:: Information provided
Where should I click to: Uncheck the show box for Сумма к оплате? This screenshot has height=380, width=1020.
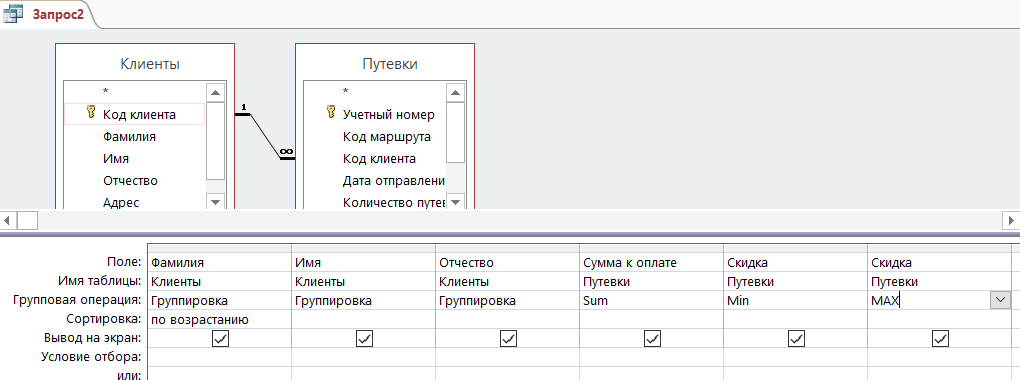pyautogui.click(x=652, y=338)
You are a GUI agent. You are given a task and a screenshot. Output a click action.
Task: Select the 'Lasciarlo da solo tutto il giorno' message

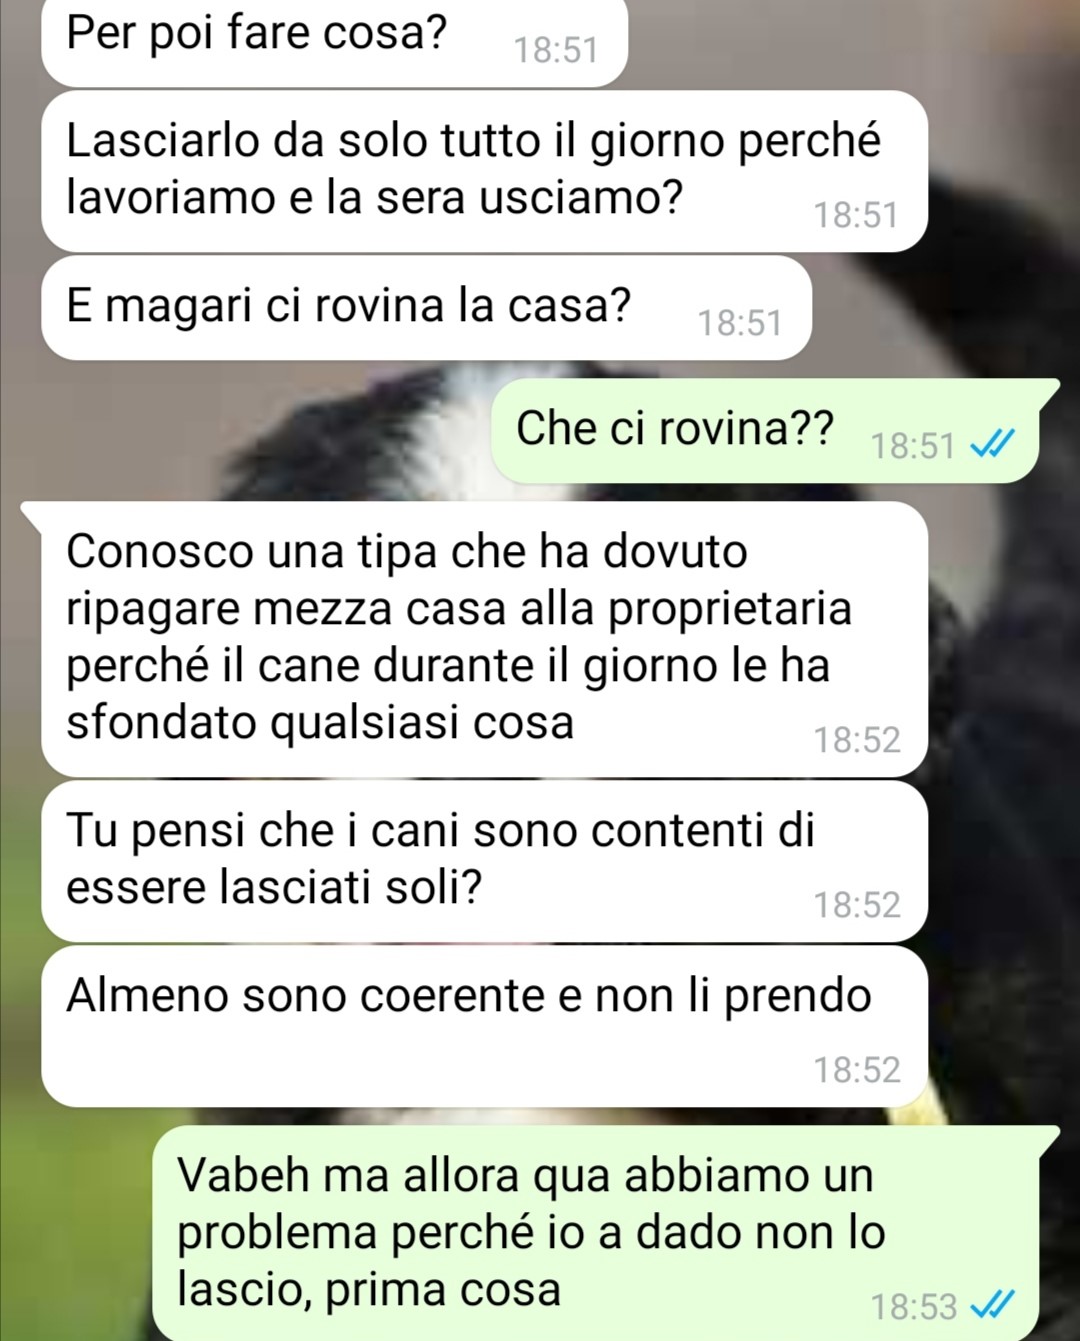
::::
:: Information provided
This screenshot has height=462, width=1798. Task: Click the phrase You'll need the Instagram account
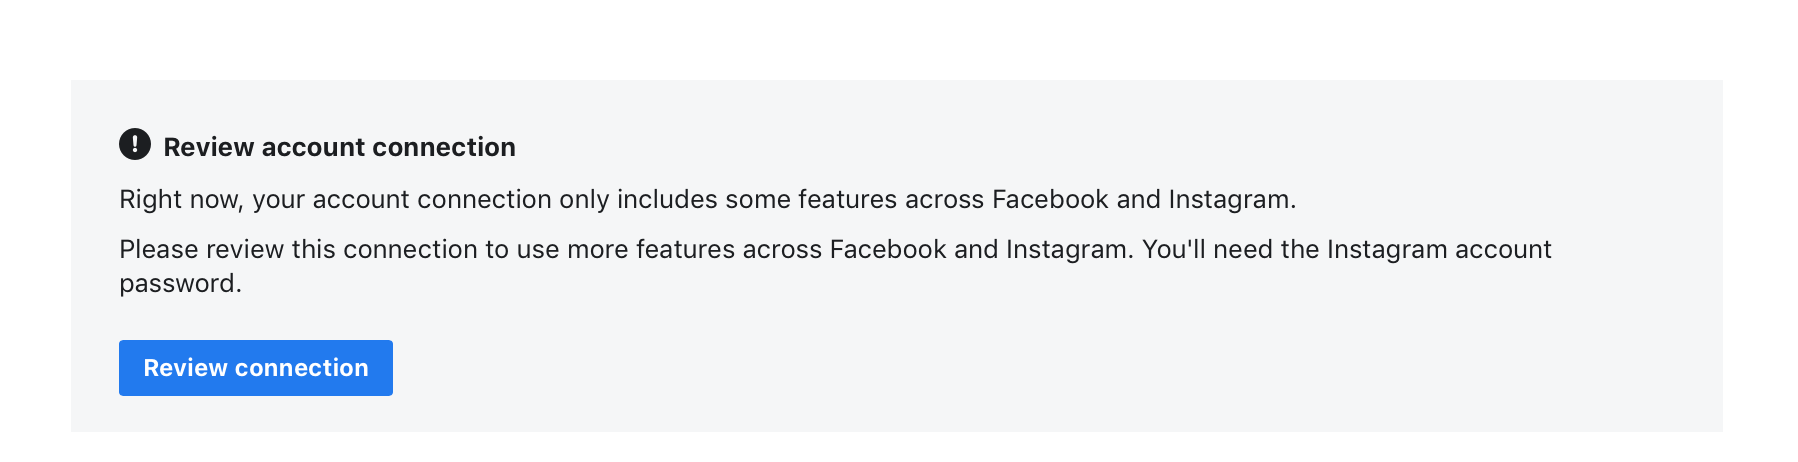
::::
:: Information provided
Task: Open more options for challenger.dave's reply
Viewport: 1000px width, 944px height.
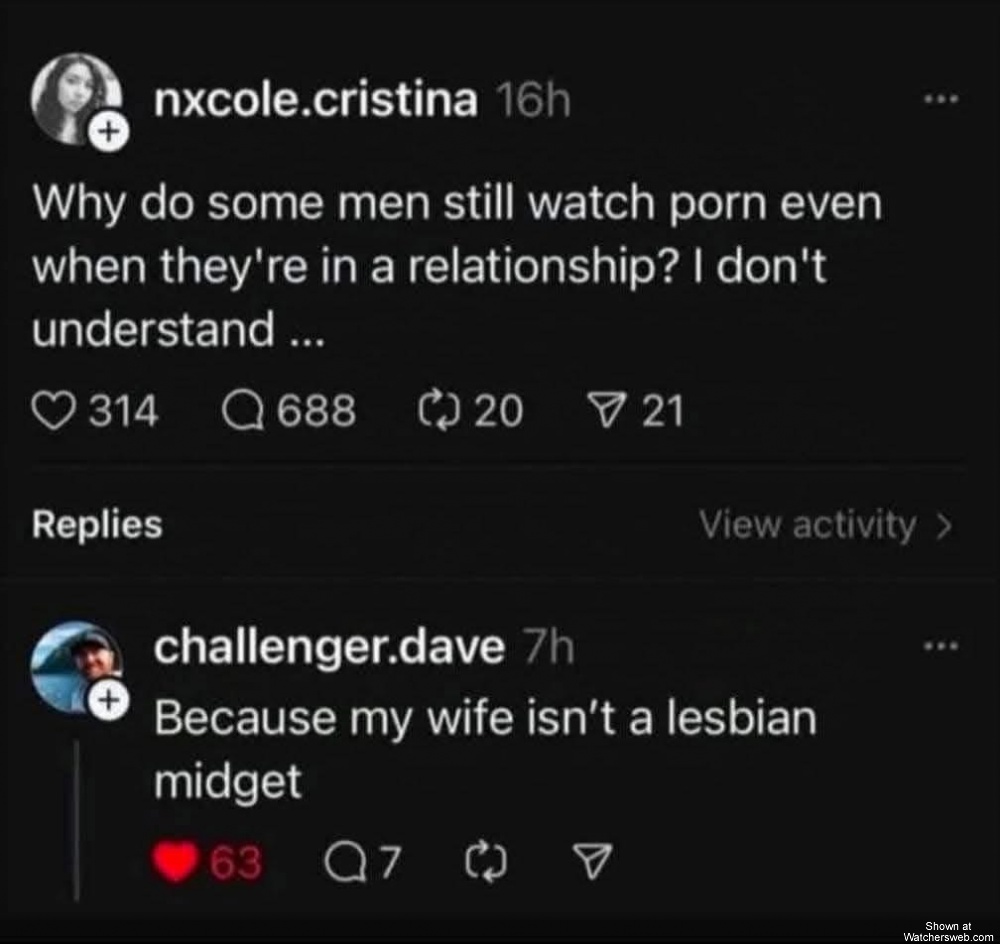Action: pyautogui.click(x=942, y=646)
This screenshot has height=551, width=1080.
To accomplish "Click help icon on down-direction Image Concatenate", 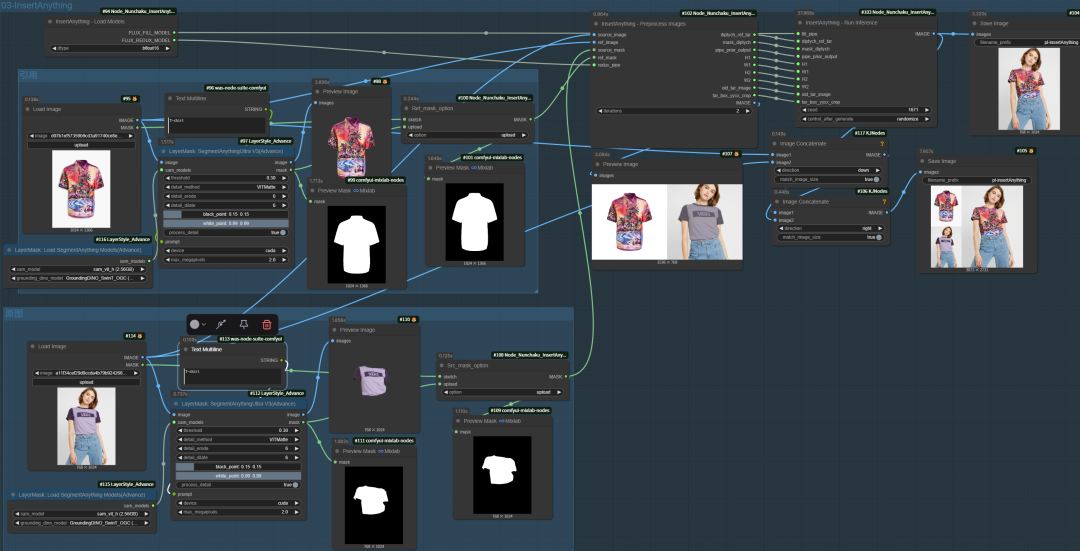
::::
_Description of the task_
Write out word for word the lines above that run from the one with "Task: Open more" to the one with "help icon on". Include both end lines; exclude the images.

_The completed task_
Task: Open more options for challenger.dave's reply
Viewport: 1000px width, 944px height.
Action: pyautogui.click(x=942, y=646)
This screenshot has height=551, width=1080.
To accomplish "Click help icon on down-direction Image Concatenate", 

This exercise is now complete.